▸ ACTION ITEM:
Write out again, exactly, the lines below starting at the one with "You are a GUI" and ending at the one with "Screen dimensions: 863x729".

▸ PROVIDED RECORDS:
▶
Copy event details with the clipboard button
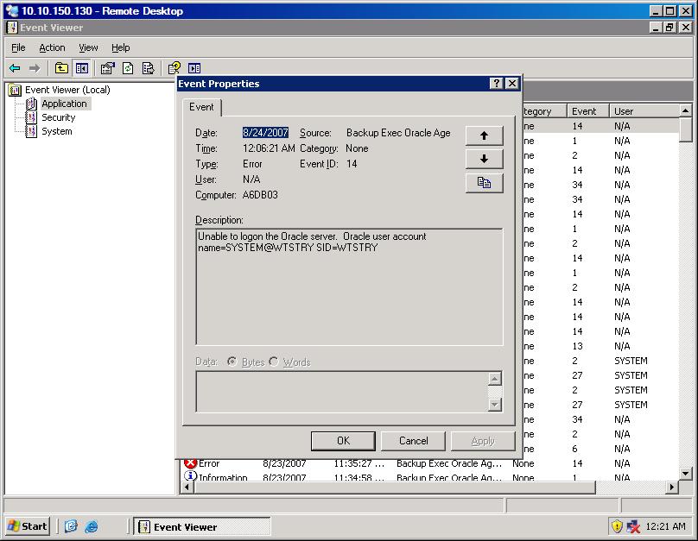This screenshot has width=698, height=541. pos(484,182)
◀
▶
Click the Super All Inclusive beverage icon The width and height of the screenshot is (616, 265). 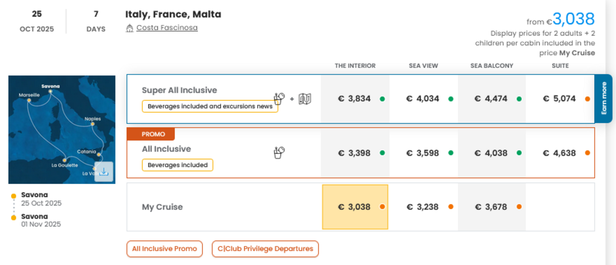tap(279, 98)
◀
▶
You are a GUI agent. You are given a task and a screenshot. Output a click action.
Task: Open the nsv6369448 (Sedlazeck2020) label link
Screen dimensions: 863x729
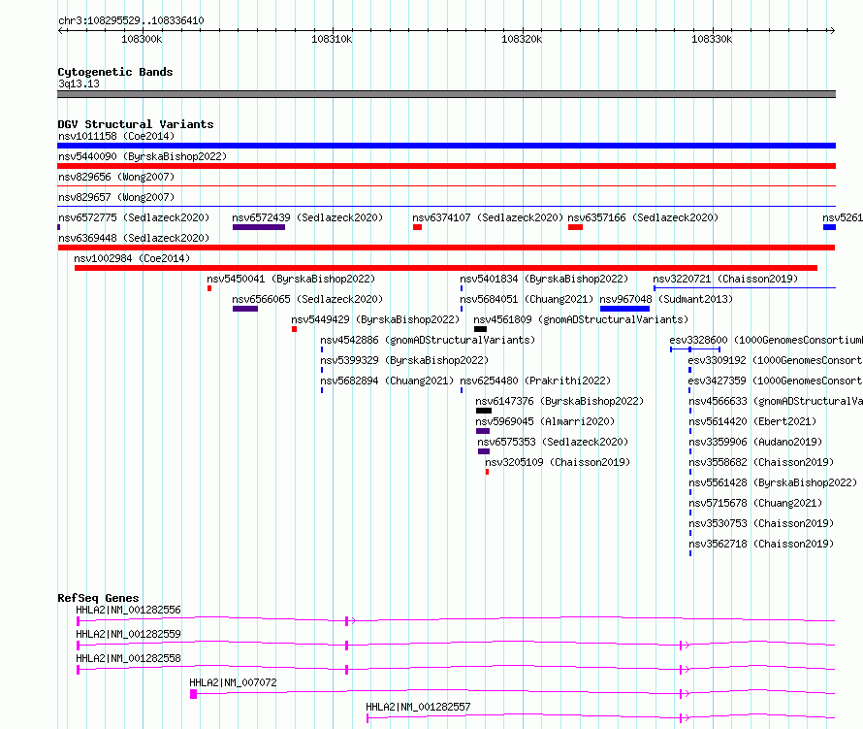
◀
▸ ANSWER FOR THIS EXERCISE:
You are a GUI agent. You are given a task and a screenshot. Output a click action.
Task: Open the nsv6369448 (Sedlazeck2020) label link
Screen dimensions: 863x729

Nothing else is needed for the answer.